Your assignment - Give back exactly the lines from the "The image size" line to the final line of the records, and only those, minus any pictures.

Material for this task -
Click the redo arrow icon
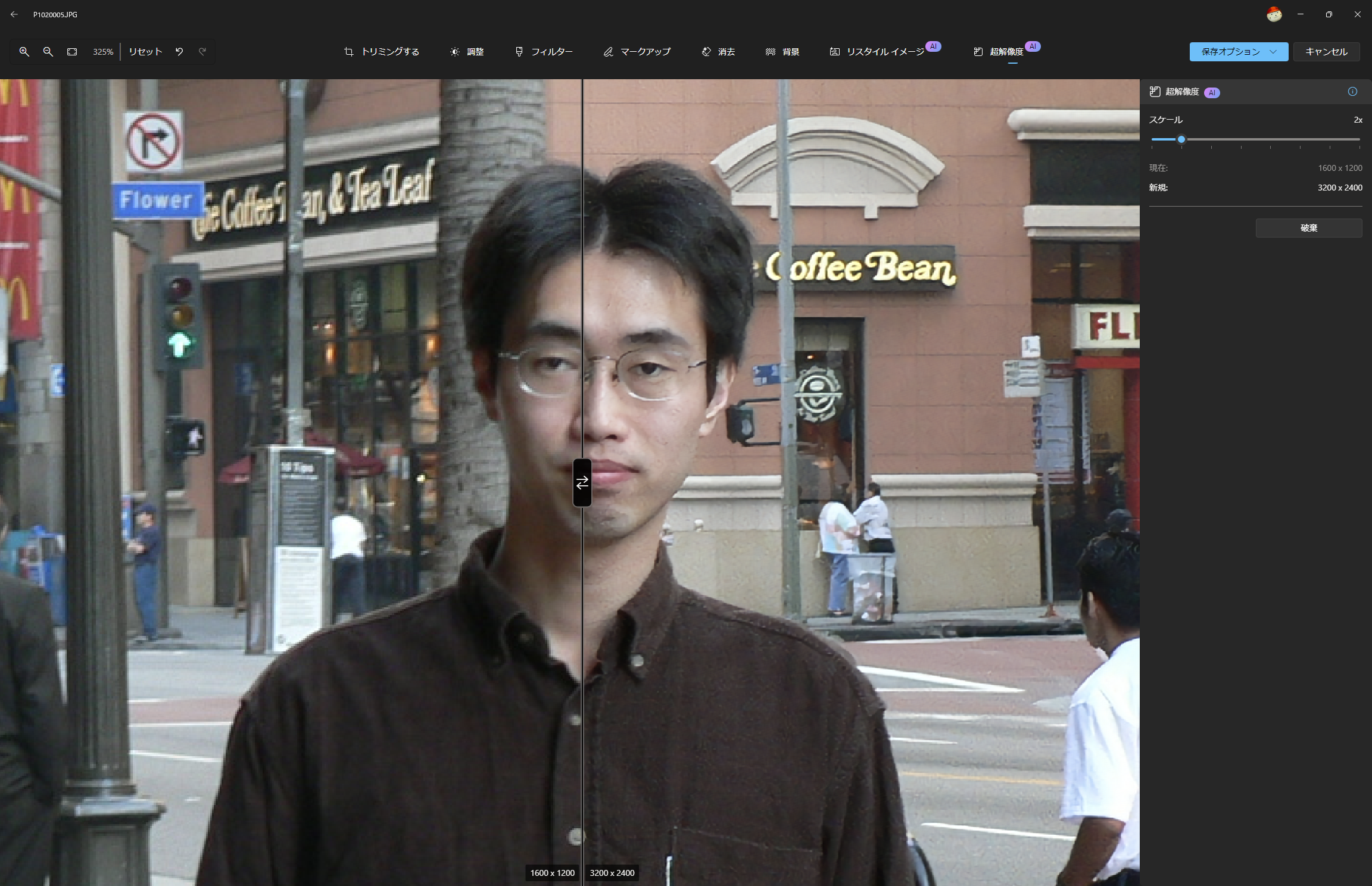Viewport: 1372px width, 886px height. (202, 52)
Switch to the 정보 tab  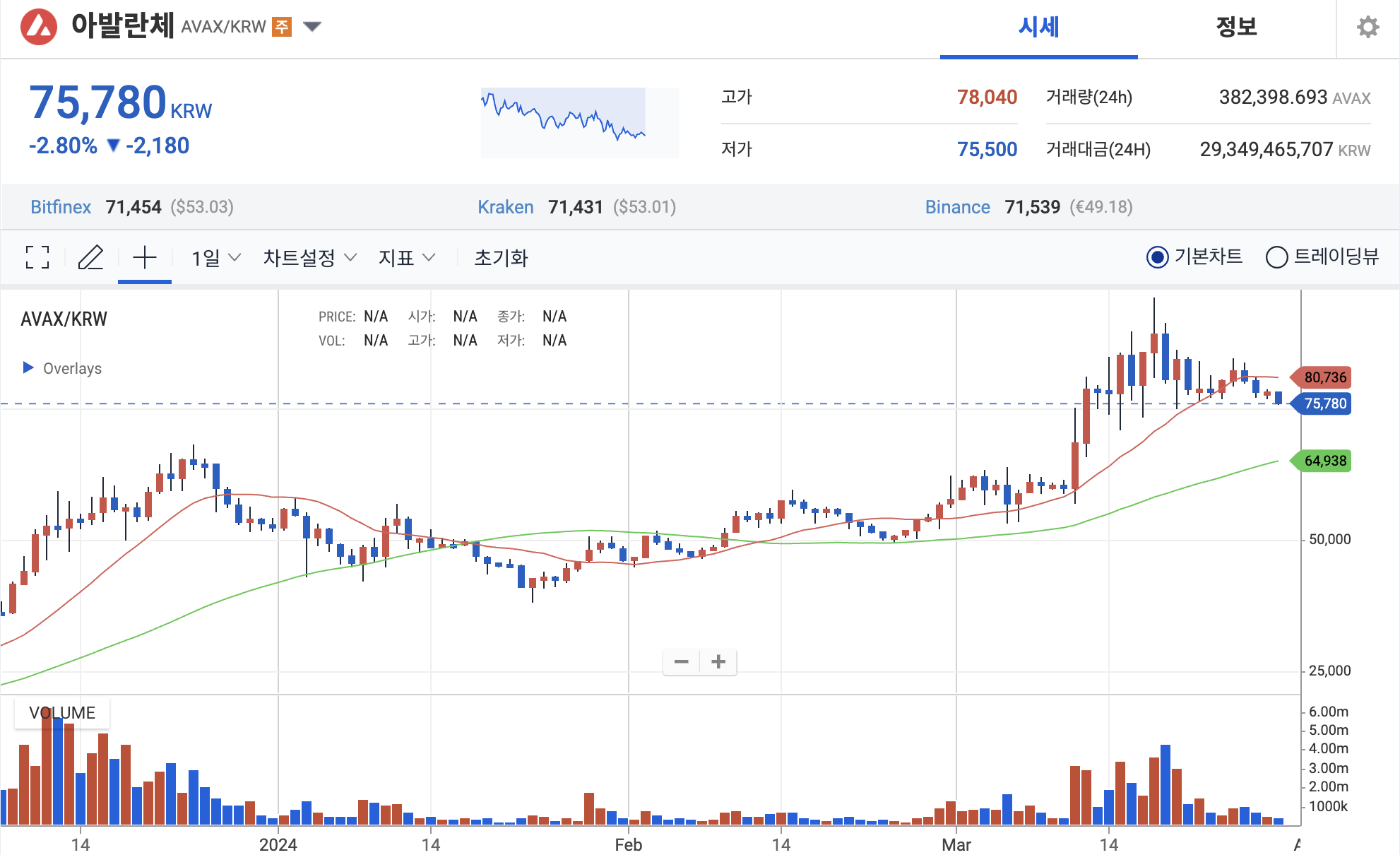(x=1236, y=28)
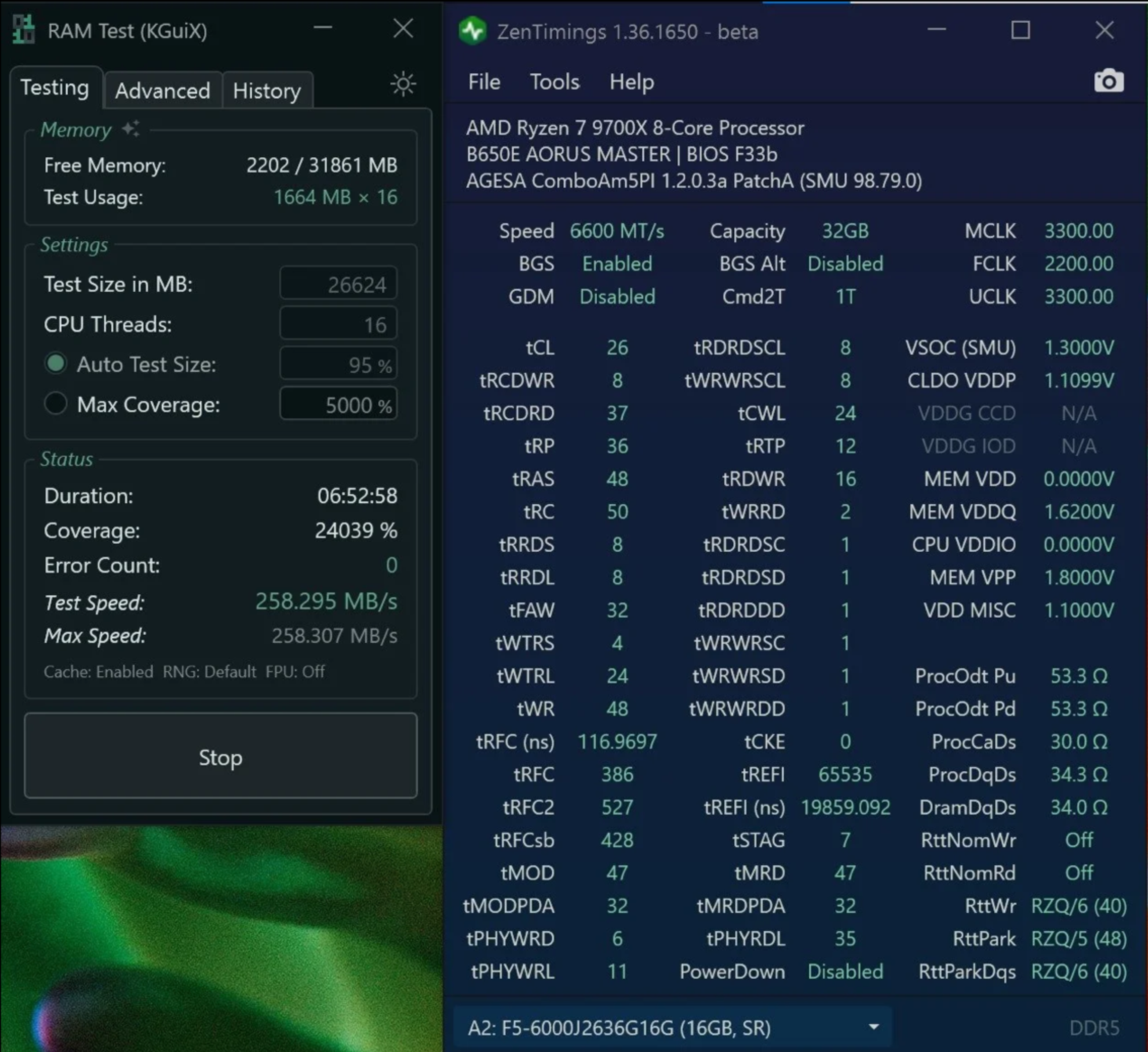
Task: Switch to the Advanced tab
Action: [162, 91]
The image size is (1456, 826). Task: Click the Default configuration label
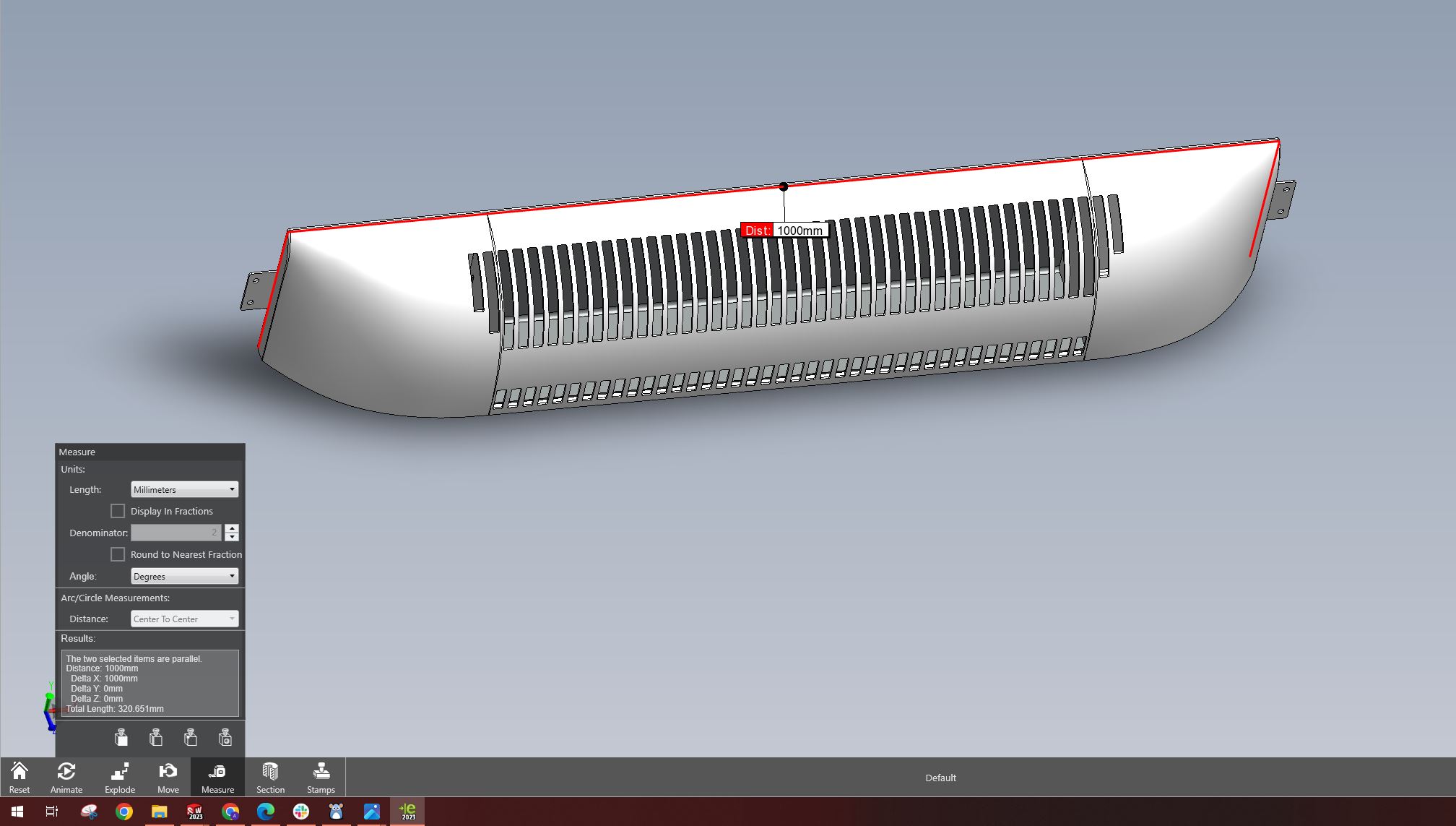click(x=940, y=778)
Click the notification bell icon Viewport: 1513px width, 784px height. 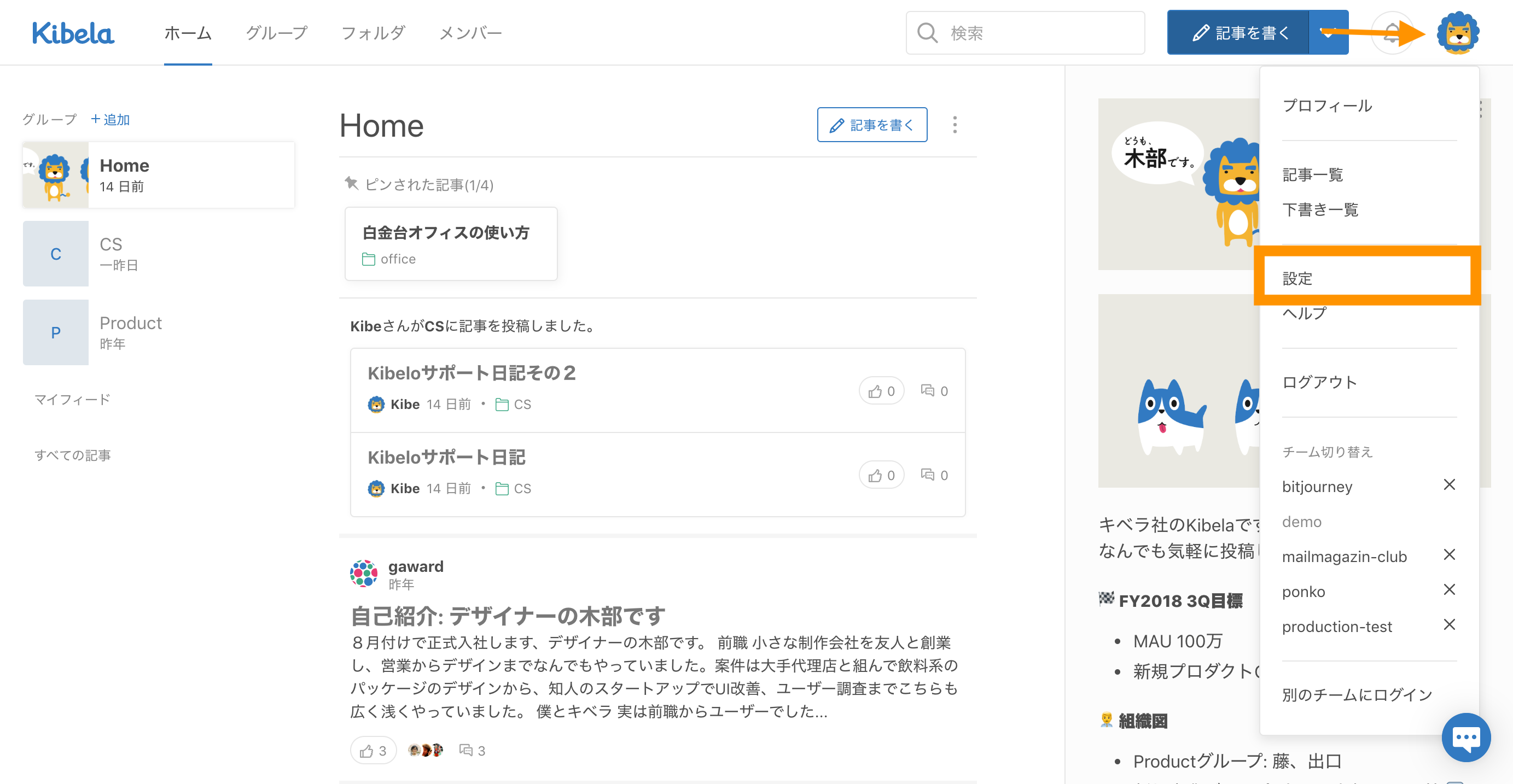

Solution to this task -
The image size is (1456, 826). Task: Click the Default configuration label
click(x=940, y=778)
Click the notification bell icon Viewport: 1513px width, 784px height. 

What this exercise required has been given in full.